• [TO BE DONE]: Condense the paragraph beginning "It has a different feel" in the LSU baseball article below into a short bulleted list of its main facts.

• [DOCUMENT EXTRACT]:

LSU Is Headed For A Super Regional, And It’s Just…

…a little bizarre for anybody who’s watched this LSU baseball team this year.

It isn’t unprecedented for a team which struggled during a season to catch fire in the playoffs and go somewhere. For example, in 2015 the University of Virginia struggled through a season which saw them lose 24 games, including a 15-15 record in ACC play, and barely made the NCAA Tournament as a 3-seed. But then the Cavaliers got hot in the postseason and won the whole thing with a rather pedestrian 44-24 final record.

LSU’s record in the SEC this year was a pathetic 13-17, which was the worst conference mark by an LSU baseball team since 2011, when Paul Maineri’s 5th Tiger team didn’t even make a regional with the same record. Interestingly enough, that team was 36-20, which was a better overall record than this one (the Tigers are currently 38-23 after going 4-1 in the Eugene regional and o-1 at the SEC Tournament in Hoover). It’s not unreasonable to say that of all of Mainieri’s teams which have made the postseason, of which there have been 11, this might be the worst one.

And yet they’ve managed to outstrip the achievements of the 2010 team, which lost in the UCLA regional that year, and the 2014 team, which was shocked by Houston at Alex Box Stadium in a year lots of people thought could have ended with the Tigers winning it all.

This is the ugly duckling of Mainieri’s teams.

It has a different feel, obviously, because this is Mainieri’s last year. A couple of weeks ago he announced he’d be retiring at the end of the season, something which surprised nobody. The coach has been dealing with persistent neck pain and migraines, and the toll those have taken on his 62-year-old body is obvious. To watch Mainieri in the dugout is an exercise in sadism, almost, as he’s clearly wracked with stress and discomfort.

And frankly, it has shown in his coaching.

Mainieri’s last few years, particularly, have demonstrated him as a coach desperate to do something great. He makes broad leaps in game management and strategy which don’t fit moments, and he plays hunches which don’t seem sound.

Monday’s 9-8 win over Oregon was a good example. LSU won one of the most dramatic and fun-to-watch college baseball games in recent years, and the outcome is without a doubt gratifying to those of us who would like to see him go out in as successful a fashion as possible. But to say his strategic moves in that game made sense would be charitable in a fashion no responsible analyst would agree to sanction.

• [ENTRIES SHOWN]:
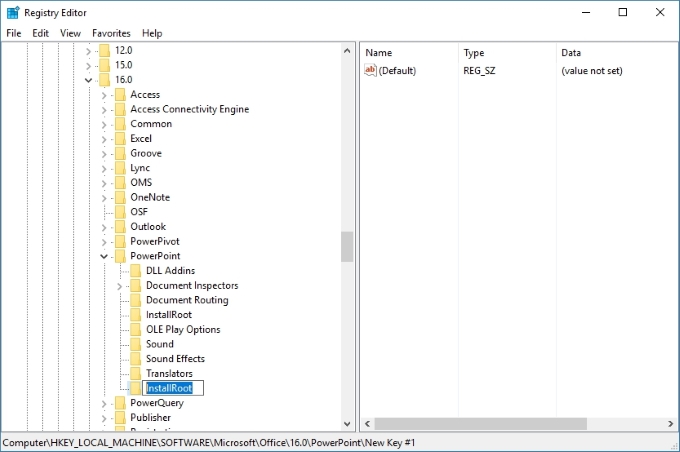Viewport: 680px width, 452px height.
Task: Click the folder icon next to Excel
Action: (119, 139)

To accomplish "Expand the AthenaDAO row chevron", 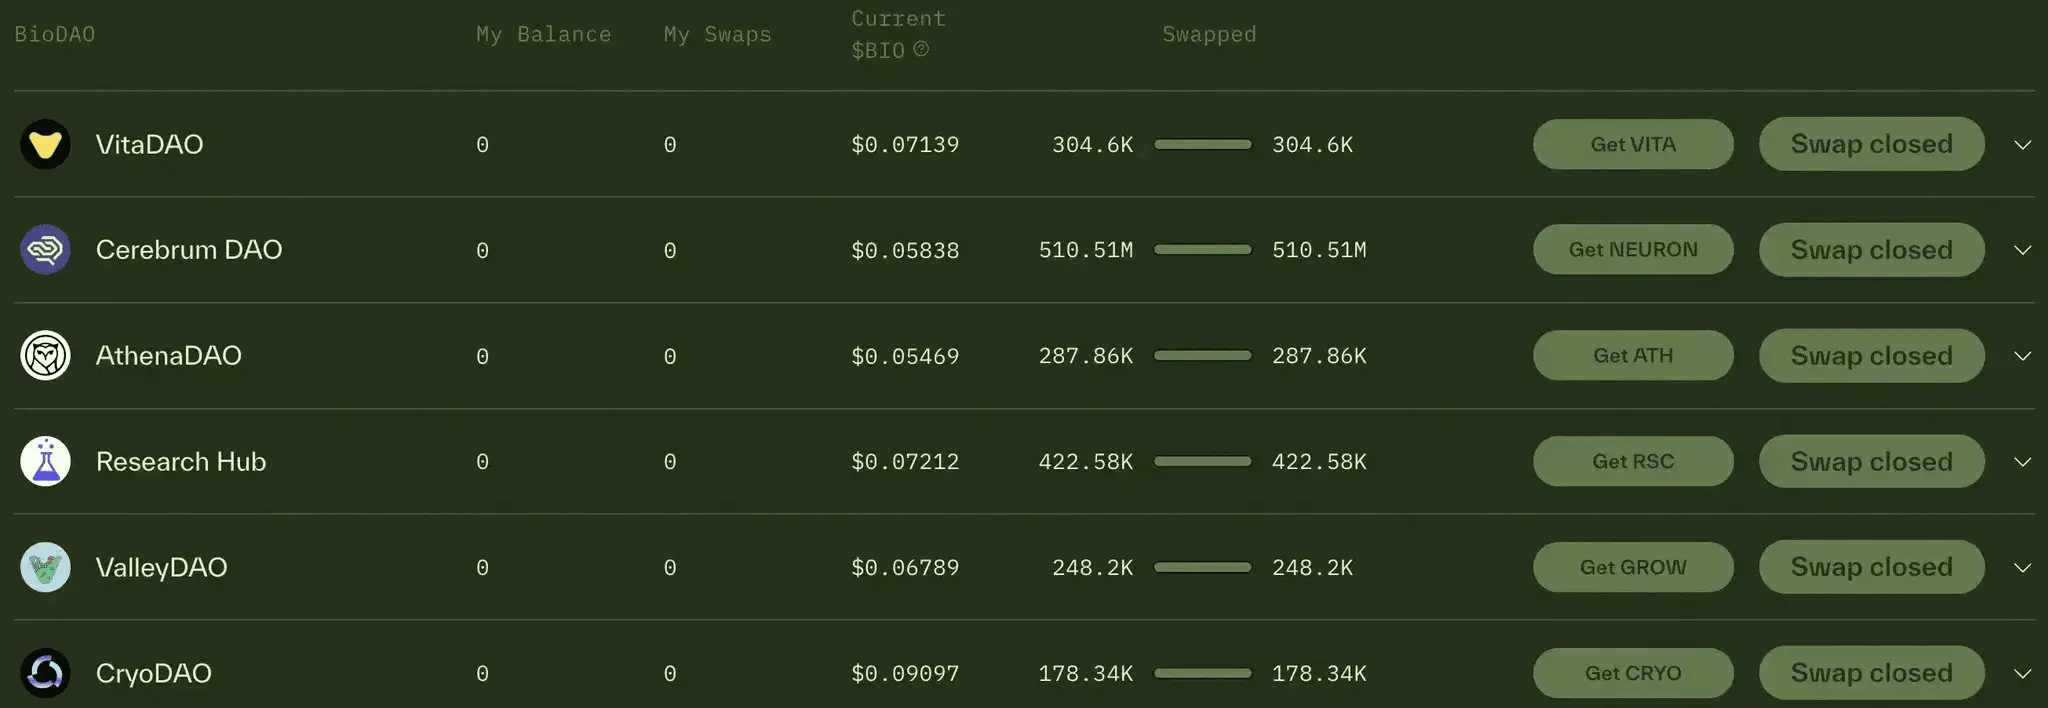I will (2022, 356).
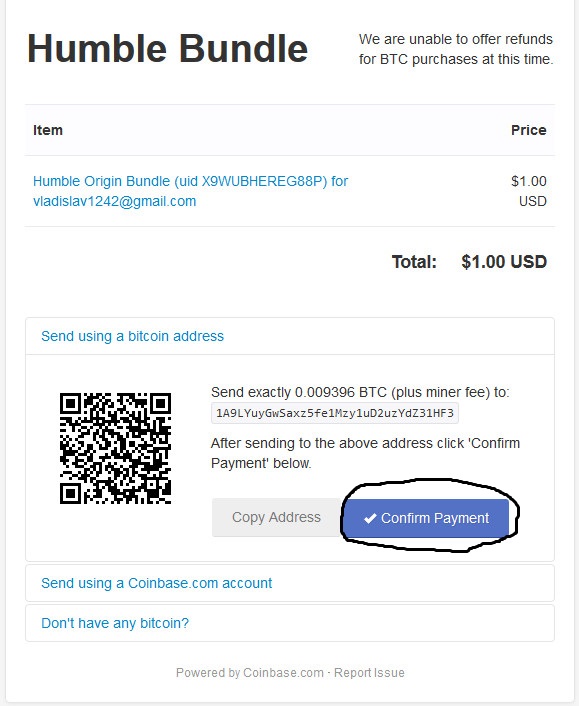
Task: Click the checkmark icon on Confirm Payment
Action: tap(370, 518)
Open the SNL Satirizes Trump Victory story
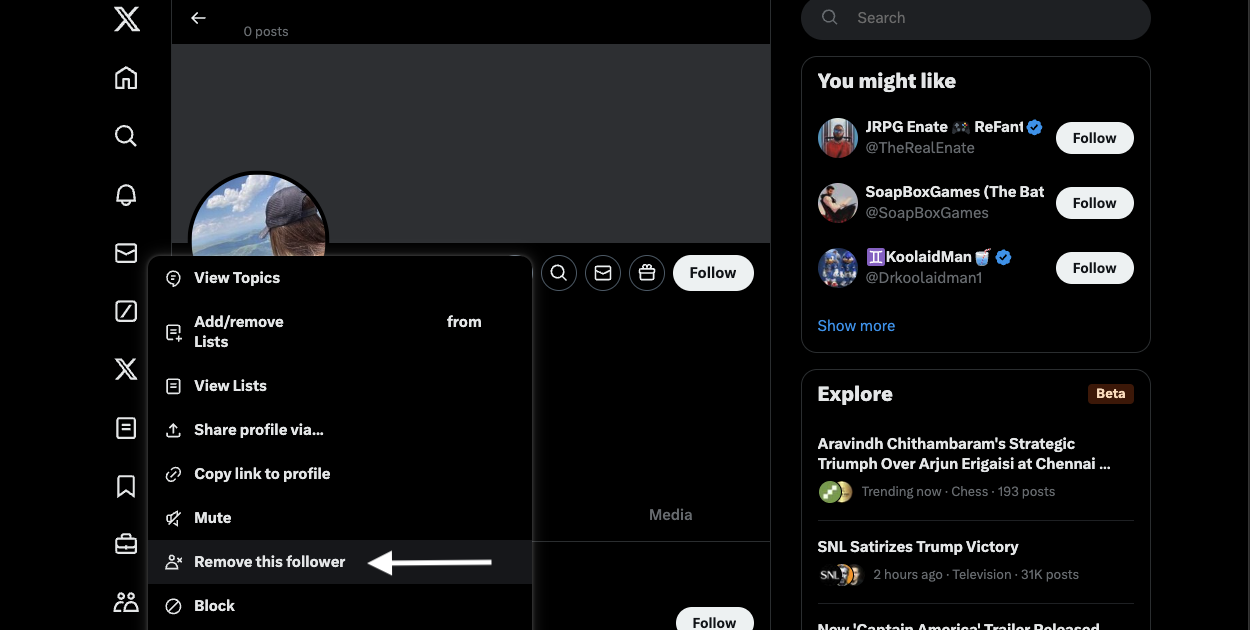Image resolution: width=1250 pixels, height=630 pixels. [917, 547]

...

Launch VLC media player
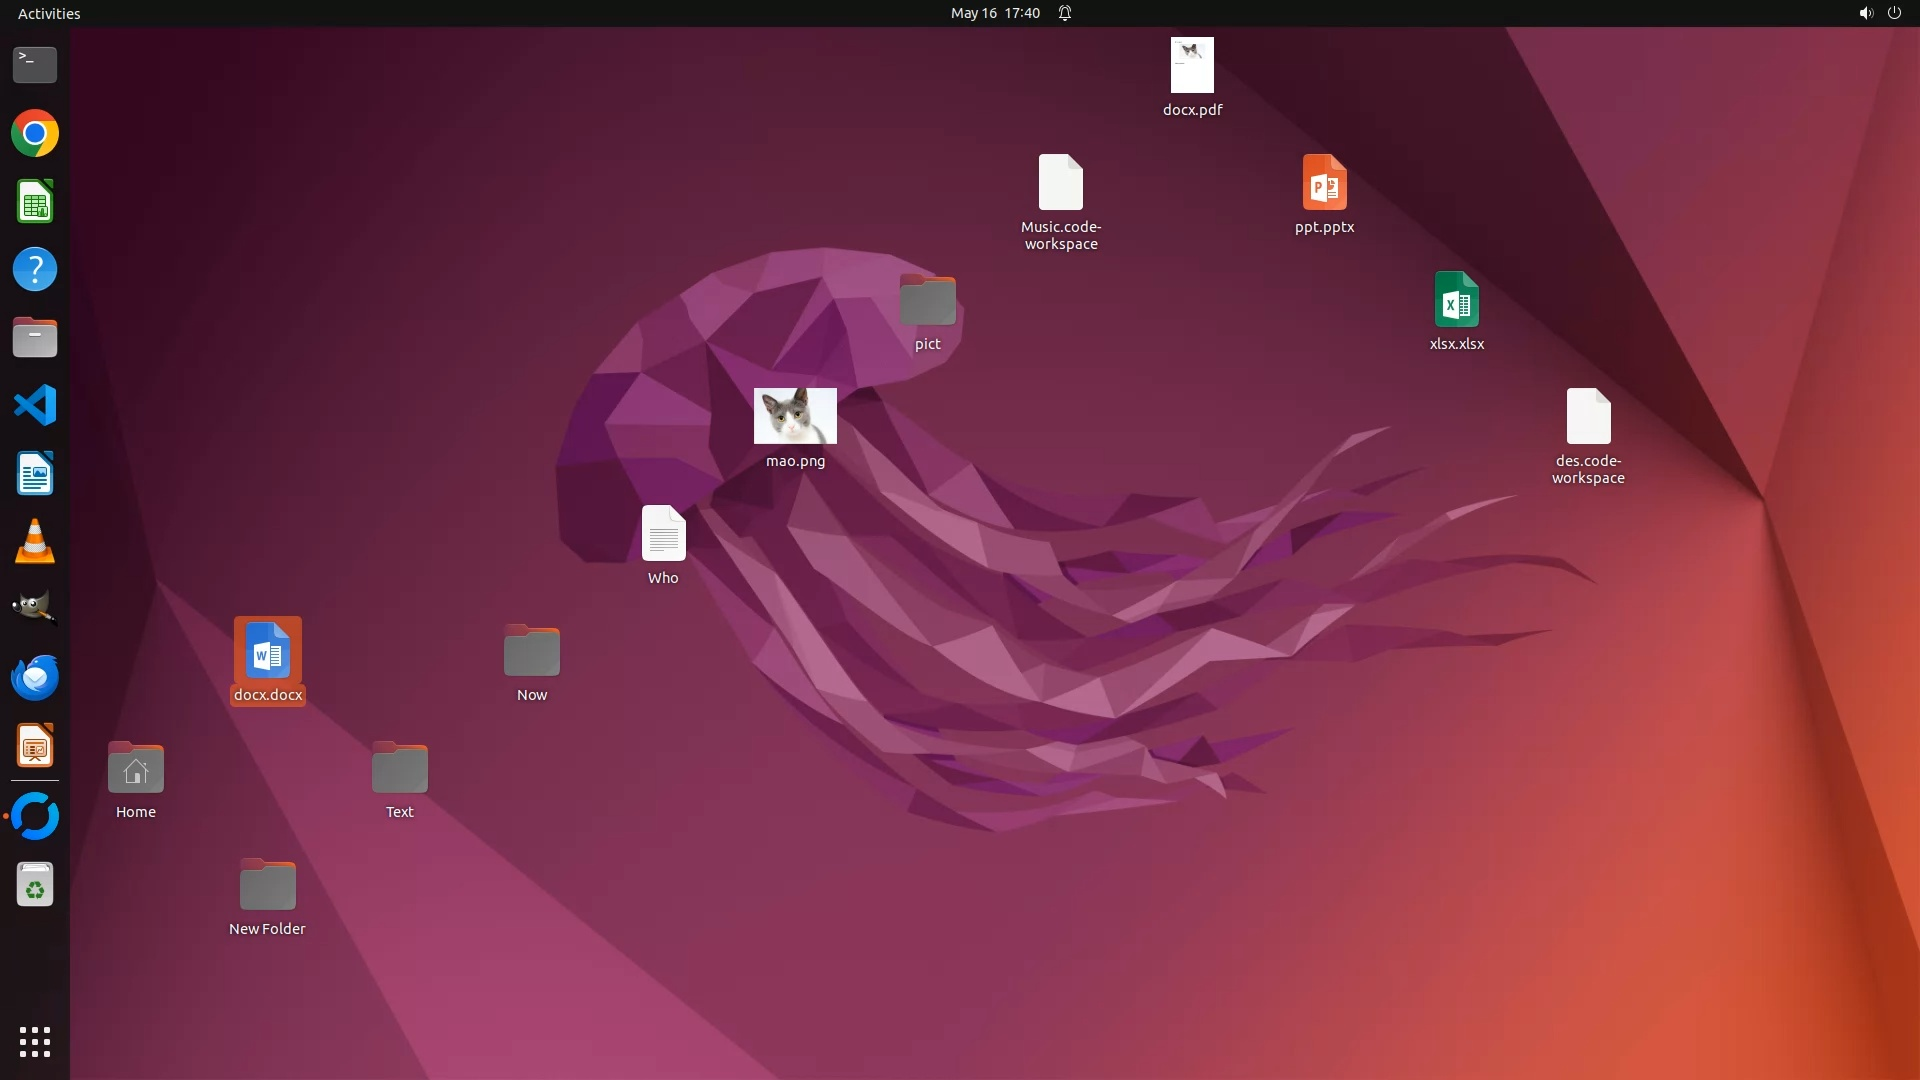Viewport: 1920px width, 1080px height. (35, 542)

• [FULL RESPONSE]:
- This season has a different feel because it is Mainieri's last.
- A couple of weeks ago he announced he would retire at the end of the season, which surprised nobody.
- Persistent neck pain and migraines have taken an obvious toll on the 62-year-old coach.
- In the dugout he is clearly wracked with stress and discomfort, which makes watching him almost sadistic.